What you should do - At the line containing "1500x734 pixels. Task: Select the Help tab", begin retyping, and continue word for word until the records below run out.

Task input -
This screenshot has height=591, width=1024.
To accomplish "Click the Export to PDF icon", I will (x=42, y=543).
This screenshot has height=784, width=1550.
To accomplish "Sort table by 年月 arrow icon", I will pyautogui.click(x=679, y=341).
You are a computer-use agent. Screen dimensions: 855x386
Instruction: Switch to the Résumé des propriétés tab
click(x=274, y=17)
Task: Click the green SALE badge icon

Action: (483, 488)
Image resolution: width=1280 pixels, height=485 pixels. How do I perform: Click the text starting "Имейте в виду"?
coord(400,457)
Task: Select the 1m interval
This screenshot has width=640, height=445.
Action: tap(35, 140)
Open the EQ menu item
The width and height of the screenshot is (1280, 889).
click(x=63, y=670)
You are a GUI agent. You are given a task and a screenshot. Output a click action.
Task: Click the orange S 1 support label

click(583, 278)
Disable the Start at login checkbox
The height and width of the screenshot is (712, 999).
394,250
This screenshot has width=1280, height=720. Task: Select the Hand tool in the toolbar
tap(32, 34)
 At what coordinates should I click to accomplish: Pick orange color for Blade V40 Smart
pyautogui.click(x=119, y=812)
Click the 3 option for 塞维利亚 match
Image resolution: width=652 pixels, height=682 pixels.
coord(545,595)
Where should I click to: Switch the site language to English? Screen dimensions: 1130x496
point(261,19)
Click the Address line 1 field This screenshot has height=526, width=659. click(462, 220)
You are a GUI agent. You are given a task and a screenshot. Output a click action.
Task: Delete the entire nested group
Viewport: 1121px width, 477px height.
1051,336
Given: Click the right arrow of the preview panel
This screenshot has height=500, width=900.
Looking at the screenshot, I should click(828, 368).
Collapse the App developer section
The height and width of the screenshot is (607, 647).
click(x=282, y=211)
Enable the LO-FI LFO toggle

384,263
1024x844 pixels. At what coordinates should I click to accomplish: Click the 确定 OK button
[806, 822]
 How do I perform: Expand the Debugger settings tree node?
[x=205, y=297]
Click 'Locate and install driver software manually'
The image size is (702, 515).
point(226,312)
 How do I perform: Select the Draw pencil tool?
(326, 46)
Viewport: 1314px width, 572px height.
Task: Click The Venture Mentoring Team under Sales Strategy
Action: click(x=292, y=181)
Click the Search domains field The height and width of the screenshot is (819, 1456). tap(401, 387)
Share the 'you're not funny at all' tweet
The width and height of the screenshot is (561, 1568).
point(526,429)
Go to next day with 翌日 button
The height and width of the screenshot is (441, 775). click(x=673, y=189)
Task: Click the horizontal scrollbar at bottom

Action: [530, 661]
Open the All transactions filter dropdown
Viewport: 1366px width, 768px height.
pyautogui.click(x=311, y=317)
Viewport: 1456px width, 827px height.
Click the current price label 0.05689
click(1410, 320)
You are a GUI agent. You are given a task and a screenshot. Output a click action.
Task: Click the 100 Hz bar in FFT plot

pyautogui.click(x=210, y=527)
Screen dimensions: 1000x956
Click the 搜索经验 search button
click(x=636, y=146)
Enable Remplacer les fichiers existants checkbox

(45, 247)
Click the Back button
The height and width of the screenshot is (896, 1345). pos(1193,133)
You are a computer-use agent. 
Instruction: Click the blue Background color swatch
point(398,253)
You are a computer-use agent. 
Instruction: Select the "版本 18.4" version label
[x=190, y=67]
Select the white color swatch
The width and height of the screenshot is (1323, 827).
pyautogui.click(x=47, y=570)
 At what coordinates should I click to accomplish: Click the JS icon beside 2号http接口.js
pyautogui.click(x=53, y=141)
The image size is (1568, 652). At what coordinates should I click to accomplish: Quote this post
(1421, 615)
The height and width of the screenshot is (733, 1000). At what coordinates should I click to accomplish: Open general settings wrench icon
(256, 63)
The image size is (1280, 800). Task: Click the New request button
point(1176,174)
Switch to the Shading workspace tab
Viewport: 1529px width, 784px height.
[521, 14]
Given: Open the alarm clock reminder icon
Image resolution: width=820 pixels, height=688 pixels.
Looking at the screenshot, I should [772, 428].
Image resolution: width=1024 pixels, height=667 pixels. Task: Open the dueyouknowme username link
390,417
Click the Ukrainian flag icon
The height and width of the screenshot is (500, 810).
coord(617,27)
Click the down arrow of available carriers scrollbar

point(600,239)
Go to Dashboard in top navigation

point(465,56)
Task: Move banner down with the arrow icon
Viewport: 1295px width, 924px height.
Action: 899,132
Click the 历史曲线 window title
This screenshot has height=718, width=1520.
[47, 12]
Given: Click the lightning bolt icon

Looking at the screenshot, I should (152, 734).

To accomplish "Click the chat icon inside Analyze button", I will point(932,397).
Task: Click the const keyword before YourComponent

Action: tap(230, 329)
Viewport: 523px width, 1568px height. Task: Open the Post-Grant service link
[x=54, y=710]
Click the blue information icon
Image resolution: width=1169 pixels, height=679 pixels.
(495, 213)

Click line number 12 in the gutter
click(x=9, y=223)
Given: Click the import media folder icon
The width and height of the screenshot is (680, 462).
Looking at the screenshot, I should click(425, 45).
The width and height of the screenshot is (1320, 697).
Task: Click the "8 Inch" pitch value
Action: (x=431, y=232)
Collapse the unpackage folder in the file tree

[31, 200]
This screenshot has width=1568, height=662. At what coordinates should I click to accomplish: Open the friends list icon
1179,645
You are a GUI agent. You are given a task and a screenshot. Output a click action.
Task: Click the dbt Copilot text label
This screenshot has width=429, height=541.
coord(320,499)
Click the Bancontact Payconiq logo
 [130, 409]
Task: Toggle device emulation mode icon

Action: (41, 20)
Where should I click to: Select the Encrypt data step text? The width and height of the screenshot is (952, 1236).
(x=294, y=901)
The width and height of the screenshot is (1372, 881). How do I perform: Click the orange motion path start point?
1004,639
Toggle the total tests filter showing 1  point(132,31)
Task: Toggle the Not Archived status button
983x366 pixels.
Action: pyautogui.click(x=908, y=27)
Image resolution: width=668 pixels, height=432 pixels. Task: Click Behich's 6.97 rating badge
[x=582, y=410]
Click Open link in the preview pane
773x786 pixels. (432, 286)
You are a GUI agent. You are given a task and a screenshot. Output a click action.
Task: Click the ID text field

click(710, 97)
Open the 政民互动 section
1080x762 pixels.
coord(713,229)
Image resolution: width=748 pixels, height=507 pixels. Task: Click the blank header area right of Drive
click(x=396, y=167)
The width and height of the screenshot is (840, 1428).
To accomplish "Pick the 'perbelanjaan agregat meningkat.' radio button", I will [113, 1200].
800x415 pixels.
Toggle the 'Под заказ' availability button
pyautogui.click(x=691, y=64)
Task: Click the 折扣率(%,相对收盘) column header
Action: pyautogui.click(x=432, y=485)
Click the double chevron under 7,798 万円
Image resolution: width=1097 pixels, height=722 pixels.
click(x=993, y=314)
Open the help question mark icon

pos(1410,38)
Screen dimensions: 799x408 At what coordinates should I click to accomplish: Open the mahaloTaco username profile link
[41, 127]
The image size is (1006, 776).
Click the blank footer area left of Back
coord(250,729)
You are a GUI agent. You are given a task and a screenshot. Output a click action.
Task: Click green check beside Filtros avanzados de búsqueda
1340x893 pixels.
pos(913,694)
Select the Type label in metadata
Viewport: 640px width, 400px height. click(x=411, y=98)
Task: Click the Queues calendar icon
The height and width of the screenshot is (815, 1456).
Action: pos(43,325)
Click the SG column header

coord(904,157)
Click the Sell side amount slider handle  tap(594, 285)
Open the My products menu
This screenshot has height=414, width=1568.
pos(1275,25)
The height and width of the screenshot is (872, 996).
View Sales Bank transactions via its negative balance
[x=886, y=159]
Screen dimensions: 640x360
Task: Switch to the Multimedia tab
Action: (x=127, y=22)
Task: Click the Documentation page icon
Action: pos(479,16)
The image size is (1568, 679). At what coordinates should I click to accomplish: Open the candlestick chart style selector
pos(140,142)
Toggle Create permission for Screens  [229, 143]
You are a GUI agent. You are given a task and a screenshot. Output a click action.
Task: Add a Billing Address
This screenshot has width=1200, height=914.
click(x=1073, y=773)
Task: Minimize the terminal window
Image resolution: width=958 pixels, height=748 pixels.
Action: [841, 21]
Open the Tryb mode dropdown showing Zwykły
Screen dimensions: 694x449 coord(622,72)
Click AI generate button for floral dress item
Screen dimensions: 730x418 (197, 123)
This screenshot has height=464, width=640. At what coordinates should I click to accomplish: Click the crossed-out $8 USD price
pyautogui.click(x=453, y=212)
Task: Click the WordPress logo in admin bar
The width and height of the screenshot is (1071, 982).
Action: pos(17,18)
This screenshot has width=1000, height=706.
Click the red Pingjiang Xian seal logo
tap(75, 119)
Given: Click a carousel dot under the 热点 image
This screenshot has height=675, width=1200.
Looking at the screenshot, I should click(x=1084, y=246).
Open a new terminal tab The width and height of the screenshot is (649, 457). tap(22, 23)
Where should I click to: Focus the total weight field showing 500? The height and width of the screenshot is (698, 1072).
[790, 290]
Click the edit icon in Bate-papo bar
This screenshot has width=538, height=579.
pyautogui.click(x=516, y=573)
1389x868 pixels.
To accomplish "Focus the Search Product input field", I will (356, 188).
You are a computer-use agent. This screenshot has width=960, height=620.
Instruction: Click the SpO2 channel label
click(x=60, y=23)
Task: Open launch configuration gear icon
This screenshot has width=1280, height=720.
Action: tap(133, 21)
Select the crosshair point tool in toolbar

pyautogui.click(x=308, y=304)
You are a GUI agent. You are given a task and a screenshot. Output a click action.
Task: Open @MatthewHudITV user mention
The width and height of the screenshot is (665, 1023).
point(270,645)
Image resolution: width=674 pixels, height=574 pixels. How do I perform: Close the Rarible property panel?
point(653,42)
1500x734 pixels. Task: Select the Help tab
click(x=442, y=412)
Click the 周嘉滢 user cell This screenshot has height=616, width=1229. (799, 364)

Answer space -
1500x734 pixels. Task: Select the Help tab
click(x=442, y=412)
Click the 周嘉滢 user cell This screenshot has height=616, width=1229. (799, 364)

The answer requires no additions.